Data for this task below:

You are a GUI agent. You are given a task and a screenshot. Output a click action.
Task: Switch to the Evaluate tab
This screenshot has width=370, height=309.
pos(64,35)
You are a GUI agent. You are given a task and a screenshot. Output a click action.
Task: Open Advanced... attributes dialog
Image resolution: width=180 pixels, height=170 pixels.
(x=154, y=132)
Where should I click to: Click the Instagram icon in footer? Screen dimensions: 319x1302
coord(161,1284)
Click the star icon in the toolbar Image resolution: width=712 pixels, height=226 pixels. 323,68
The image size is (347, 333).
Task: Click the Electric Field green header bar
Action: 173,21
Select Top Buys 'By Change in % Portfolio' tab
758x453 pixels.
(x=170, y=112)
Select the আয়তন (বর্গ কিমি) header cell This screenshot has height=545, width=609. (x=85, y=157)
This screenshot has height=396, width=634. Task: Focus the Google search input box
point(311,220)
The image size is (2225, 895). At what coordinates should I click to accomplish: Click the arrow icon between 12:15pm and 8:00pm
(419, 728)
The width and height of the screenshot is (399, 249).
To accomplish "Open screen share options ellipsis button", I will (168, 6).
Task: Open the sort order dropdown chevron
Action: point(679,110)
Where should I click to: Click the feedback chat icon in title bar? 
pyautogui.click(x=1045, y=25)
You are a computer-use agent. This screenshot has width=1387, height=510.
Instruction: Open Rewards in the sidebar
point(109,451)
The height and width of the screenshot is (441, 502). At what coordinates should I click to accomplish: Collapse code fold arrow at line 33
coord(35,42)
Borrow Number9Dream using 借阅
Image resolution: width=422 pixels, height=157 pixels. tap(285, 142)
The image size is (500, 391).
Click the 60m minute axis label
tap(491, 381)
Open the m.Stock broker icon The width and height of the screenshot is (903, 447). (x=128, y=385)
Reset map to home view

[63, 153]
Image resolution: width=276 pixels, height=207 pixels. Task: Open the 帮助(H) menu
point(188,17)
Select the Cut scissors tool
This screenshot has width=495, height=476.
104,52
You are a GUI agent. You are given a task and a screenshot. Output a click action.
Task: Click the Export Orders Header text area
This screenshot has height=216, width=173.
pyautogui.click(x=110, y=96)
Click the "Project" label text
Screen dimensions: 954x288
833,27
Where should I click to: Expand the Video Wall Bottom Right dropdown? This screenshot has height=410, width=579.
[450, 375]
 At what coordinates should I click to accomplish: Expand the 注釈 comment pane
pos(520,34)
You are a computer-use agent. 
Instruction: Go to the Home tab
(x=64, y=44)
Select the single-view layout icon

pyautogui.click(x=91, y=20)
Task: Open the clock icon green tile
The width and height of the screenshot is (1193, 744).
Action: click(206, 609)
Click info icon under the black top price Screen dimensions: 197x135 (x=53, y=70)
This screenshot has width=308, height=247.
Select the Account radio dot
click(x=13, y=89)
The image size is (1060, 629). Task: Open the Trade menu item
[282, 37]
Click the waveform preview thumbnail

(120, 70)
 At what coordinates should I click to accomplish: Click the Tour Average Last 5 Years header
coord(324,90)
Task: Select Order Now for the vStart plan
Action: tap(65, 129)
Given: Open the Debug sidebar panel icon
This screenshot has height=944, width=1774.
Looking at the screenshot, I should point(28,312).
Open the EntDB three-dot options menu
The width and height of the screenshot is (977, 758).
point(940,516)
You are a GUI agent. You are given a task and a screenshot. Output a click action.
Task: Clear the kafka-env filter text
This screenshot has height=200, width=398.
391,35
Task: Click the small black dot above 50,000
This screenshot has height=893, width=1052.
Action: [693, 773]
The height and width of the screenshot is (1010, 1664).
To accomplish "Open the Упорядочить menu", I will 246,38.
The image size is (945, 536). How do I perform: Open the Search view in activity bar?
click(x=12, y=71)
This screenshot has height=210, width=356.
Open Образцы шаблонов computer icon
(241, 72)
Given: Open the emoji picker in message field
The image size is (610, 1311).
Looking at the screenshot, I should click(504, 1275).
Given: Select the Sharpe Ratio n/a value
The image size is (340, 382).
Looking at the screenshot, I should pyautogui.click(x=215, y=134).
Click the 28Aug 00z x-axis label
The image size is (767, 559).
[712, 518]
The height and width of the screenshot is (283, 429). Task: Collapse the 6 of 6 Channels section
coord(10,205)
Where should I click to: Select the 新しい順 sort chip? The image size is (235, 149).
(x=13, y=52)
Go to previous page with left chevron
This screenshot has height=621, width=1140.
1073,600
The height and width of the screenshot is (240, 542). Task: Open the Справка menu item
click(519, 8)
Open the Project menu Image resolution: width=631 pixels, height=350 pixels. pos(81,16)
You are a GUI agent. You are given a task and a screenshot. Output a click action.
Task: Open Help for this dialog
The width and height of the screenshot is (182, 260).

End of Data for this task.

§ **What the task requires**
Transcribe the data above in full, exactly as it appears.

§ **Output**
You are a GUI agent. You are given a task and a screenshot. Output a click action.
Task: Switch to the Evaluate tab
This screenshot has width=370, height=309.
pos(64,35)
You are a GUI agent. You are given a task and a screenshot. Output a click action.
Task: Open Advanced... attributes dialog
Image resolution: width=180 pixels, height=170 pixels.
(x=154, y=132)
Where should I click to: Click the Instagram icon in footer? Screen dimensions: 319x1302
coord(161,1284)
Click the star icon in the toolbar Image resolution: width=712 pixels, height=226 pixels. 323,68
The image size is (347, 333).
Task: Click the Electric Field green header bar
Action: 173,21
Select Top Buys 'By Change in % Portfolio' tab
758x453 pixels.
(x=170, y=112)
Select the আয়তন (বর্গ কিমি) header cell This screenshot has height=545, width=609. (x=85, y=157)
This screenshot has height=396, width=634. Task: Focus the Google search input box
point(311,220)
The image size is (2225, 895). At what coordinates should I click to accomplish: Click the arrow icon between 12:15pm and 8:00pm
(419, 728)
The width and height of the screenshot is (399, 249).
To accomplish "Open screen share options ellipsis button", I will (168, 6).
Task: Open the sort order dropdown chevron
Action: point(679,110)
Where should I click to: Click the feedback chat icon in title bar? 
pyautogui.click(x=1045, y=25)
You are a computer-use agent. This screenshot has width=1387, height=510.
Instruction: Open Rewards in the sidebar
point(109,451)
The height and width of the screenshot is (441, 502). At what coordinates should I click to accomplish: Collapse code fold arrow at line 33
coord(35,42)
Borrow Number9Dream using 借阅
Image resolution: width=422 pixels, height=157 pixels. tap(285, 142)
The image size is (500, 391).
Click the 60m minute axis label
tap(491, 381)
Open the m.Stock broker icon The width and height of the screenshot is (903, 447). (x=128, y=385)
Reset map to home view

[63, 153]
Image resolution: width=276 pixels, height=207 pixels. Task: Open the 帮助(H) menu
point(188,17)
Select the Cut scissors tool
This screenshot has width=495, height=476.
104,52
You are a GUI agent. You are given a task and a screenshot. Output a click action.
Task: Click the Export Orders Header text area
This screenshot has height=216, width=173.
pyautogui.click(x=110, y=96)
Click the "Project" label text
Screen dimensions: 954x288
833,27
Where should I click to: Expand the Video Wall Bottom Right dropdown? This screenshot has height=410, width=579.
[450, 375]
 At what coordinates should I click to accomplish: Expand the 注釈 comment pane
pos(520,34)
You are a computer-use agent. 
Instruction: Go to the Home tab
(x=64, y=44)
Select the single-view layout icon

pyautogui.click(x=91, y=20)
Task: Open the clock icon green tile
The width and height of the screenshot is (1193, 744).
Action: click(206, 609)
Click info icon under the black top price Screen dimensions: 197x135 (x=53, y=70)
This screenshot has width=308, height=247.
Select the Account radio dot
click(x=13, y=89)
The image size is (1060, 629). Task: Open the Trade menu item
[282, 37]
Click the waveform preview thumbnail

(120, 70)
 At what coordinates should I click to accomplish: Click the Tour Average Last 5 Years header
coord(324,90)
Task: Select Order Now for the vStart plan
Action: tap(65, 129)
Given: Open the Debug sidebar panel icon
This screenshot has height=944, width=1774.
Looking at the screenshot, I should point(28,312).
Open the EntDB three-dot options menu
The width and height of the screenshot is (977, 758).
point(940,516)
You are a GUI agent. You are given a task and a screenshot. Output a click action.
Task: Clear the kafka-env filter text
This screenshot has height=200, width=398.
391,35
Task: Click the small black dot above 50,000
This screenshot has height=893, width=1052.
Action: [693, 773]
The height and width of the screenshot is (1010, 1664).
To accomplish "Open the Упорядочить menu", I will 246,38.
The image size is (945, 536). How do I perform: Open the Search view in activity bar?
click(x=12, y=71)
This screenshot has height=210, width=356.
Open Образцы шаблонов computer icon
(241, 72)
Given: Open the emoji picker in message field
The image size is (610, 1311).
Looking at the screenshot, I should click(504, 1275).
Given: Select the Sharpe Ratio n/a value
The image size is (340, 382).
Looking at the screenshot, I should pyautogui.click(x=215, y=134).
Click the 28Aug 00z x-axis label
The image size is (767, 559).
[712, 518]
The height and width of the screenshot is (283, 429). Task: Collapse the 6 of 6 Channels section
coord(10,205)
Where should I click to: Select the 新しい順 sort chip? The image size is (235, 149).
(x=13, y=52)
Go to previous page with left chevron
This screenshot has height=621, width=1140.
1073,600
The height and width of the screenshot is (240, 542). Task: Open the Справка menu item
click(519, 8)
Open the Project menu Image resolution: width=631 pixels, height=350 pixels. pos(81,16)
You are a GUI agent. You are given a task and a screenshot. Output a click action.
Task: Open Help for this dialog
The width and height of the screenshot is (182, 260).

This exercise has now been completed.